Elsewhere, the League attempt to return to Earth. They succeed in shutting down the Red Lantern factory and the Sea Gate, but not before Fishy, Red Lantern Corps member Dex-Starr, and Red Lantern drones go through it. Upset about their failure, Lobo leaves. The League temporarily reopen the Sea Gate and return to Earth, but are captured by Ocean Master and Atrocitus. However, Atrocitus reveals that he has been using Ocean Master. After he imprisons Ocean Master with the League, Atrocitus reveals that he plans to use a straw-like weapon called S.L.U.R.P. to drain Earth's water.

Seeing the error of his ways, Ocean Master decides to help the League defeat Atrocitus. They use a key of phytoplankton that Aquaman summoned to escape and Ocean Master uses his scepter's magic to protect them from the Red Lantern's light. Aquaman manages to remove the Poseidon statue's trident. He uses it to defeat Atrocitus and destroy the Red Lantern power battery, undoing the effects of its light. After Aquaman reconciles with Mera, the League destroys S.L.U.R.P. with Lobo's assistance.

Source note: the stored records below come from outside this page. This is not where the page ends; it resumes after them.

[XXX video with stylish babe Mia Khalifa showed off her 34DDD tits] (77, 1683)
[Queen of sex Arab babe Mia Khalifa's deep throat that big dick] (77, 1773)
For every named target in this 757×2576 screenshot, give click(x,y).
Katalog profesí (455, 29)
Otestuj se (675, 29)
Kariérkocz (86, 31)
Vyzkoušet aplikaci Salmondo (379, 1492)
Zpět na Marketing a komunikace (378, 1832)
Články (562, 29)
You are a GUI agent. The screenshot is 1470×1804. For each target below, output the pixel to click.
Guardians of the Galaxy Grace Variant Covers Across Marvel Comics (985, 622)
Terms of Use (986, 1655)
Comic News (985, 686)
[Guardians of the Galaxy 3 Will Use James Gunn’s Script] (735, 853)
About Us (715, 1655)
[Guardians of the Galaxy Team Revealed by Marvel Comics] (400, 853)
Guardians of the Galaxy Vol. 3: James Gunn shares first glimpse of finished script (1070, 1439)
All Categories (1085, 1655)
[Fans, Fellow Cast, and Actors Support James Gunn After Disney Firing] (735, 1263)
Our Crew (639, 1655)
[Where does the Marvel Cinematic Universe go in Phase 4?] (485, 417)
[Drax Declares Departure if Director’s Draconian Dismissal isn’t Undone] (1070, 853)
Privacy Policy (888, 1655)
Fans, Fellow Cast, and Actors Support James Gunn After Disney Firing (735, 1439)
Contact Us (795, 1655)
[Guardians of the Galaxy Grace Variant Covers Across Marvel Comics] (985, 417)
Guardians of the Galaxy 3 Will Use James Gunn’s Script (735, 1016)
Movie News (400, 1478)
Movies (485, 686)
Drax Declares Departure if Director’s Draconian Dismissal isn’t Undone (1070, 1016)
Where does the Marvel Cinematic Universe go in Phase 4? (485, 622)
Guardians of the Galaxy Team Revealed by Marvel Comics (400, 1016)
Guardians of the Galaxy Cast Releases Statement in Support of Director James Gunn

After Superman returns the water to Earth, Ocean Master confesses that the law that dethroned Aquaman is actually fake. Ocean Master points out that even if it was real, Aquaman is still worthy to rule Atlantis because he was able to claim the trident. Lobo captures Atrocitus and Dex-Starr, who goes to Oa to collect a bounty that was placed on them. While the League celebrate their victory over Atrocitus, Cyborg's mobile Trouble Alert goes off, alerting the League that Gorilla Grodd is attacking Kathmandu and forcing them into action again.

== Voice cast ==

| Voice actor | Character |
|---|---|
| Dee Bradley Baker | Aquaman, Dex-Starr |
| Troy Baker | Batman |
| Eric Bauza | Jimmy Olsen |
| Trevor Devall | Ocean Master |
| Susan Eisenberg | Mera |
| Jonathan Adams | Atrocitus |
| Grey Griffin | Wonder Woman, Lois Lane, Ring |
| Scott Menville | Robin / Damian Wayne |
| Cristina Milizia | Green Lantern / Jessica Cruz |
| Nolan North | Superman |
| Khary Payton | Cyborg |
| Alyson Stoner | Batgirl / Barbara Gordon |
| Fred Tatasciore | Lobo |

== Reception ==
Renee Longstreet for Common Sense Media gave the film a two out of five star rating and commented, saying "Some light but relatable references to self-confidence play a small part in this tale, but the abundance of loud, busy battle sequences overpower the message, as well as some funny comic bits. While the story seems to be simple – good guys fight bad guys who threaten the planet – there are an awful lot of villains on the scene with plenty of evil motivations to go around, so younger kids may not be able to follow all the ins and outs of the plot. That hardly matters when they're engaged by the dozens of surprises emerging from Batman's utility belt and the smash, bang, boom of combat. On the plus side, the creative team smartly utilizes the solid voice performances of the actors who "appear" in the other animated versions, as well as this offering. It's notable that the release of Lego DC Comics Super Heroes: Aquaman – Rage of Atlantis comes only months before the big screen Aquaman is set to open. It couldn't be purposeful advance marketing for kids, could it?"